# THE REQUEST:
Resize the records starting at the line containing "Where should I" and ending at the end of the records. Give those lines again, requests included, with every coordinate in the answers multiplied by 1.3 and rounded to whole numbers (halves up), and leave the pictures out.

__________________________________________________

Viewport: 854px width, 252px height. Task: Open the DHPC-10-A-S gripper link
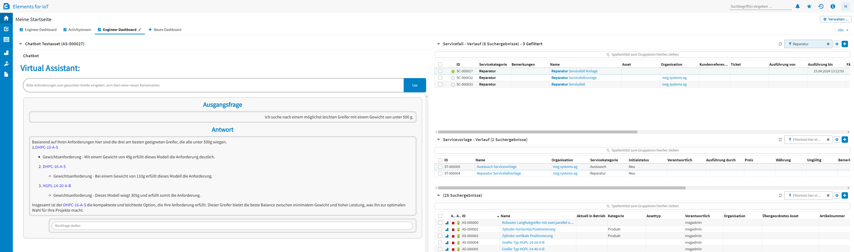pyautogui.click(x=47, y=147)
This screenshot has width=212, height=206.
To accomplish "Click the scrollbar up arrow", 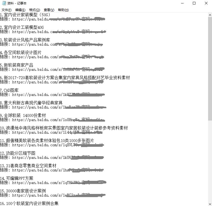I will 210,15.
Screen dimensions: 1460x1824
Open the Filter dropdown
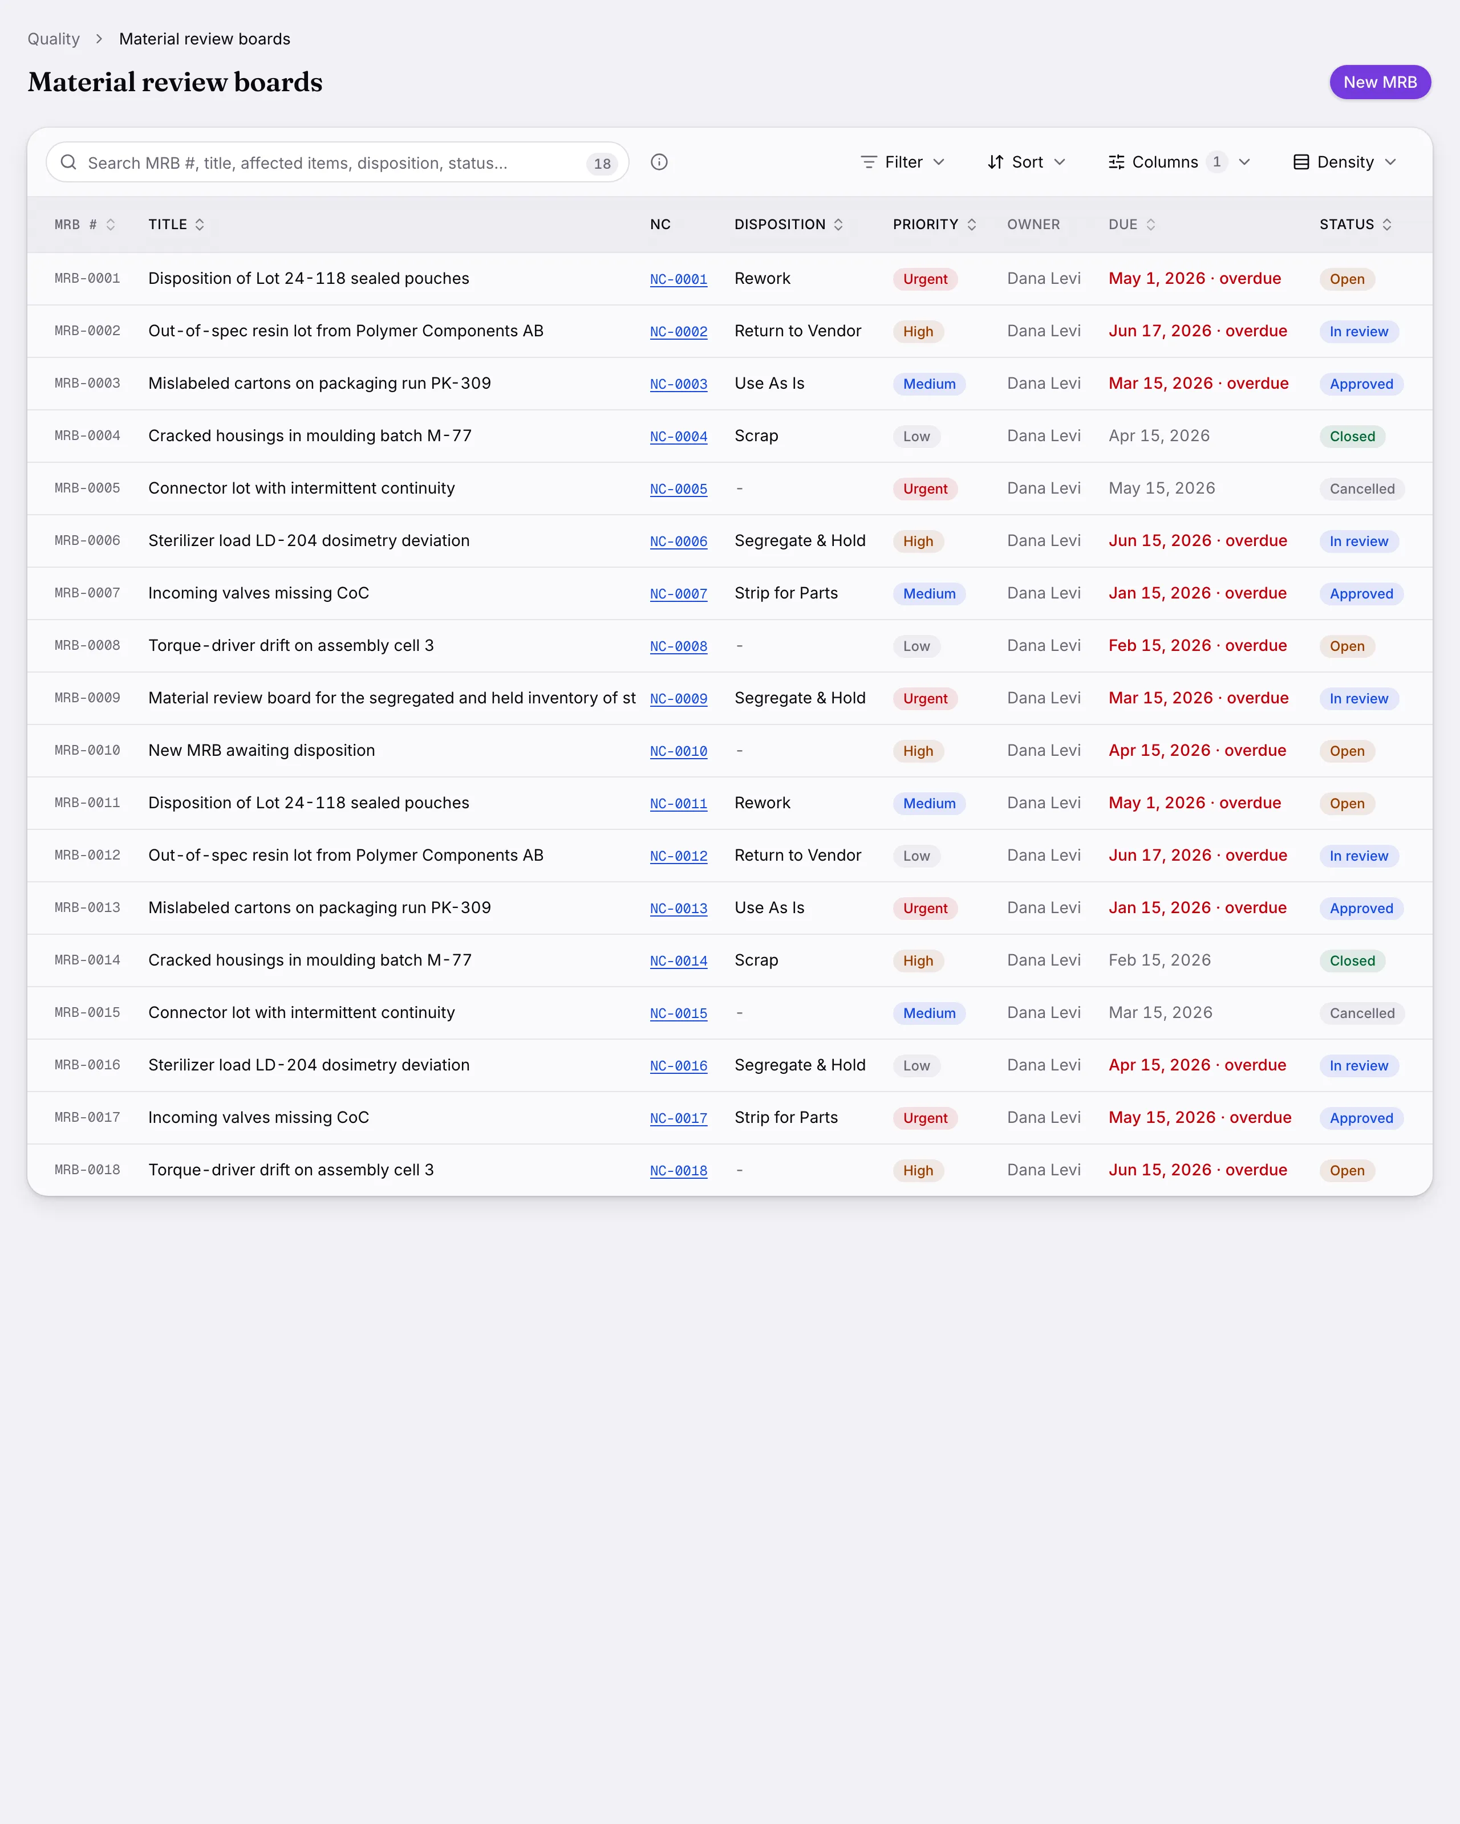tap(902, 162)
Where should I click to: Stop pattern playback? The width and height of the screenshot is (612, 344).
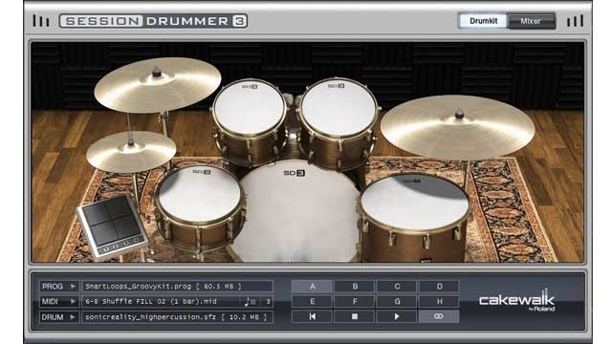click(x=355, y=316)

__________________________________________________

# WRITTEN REPLY:
Where should I click to: Stop pattern playback? The width and height of the screenshot is (612, 344).
click(x=462, y=411)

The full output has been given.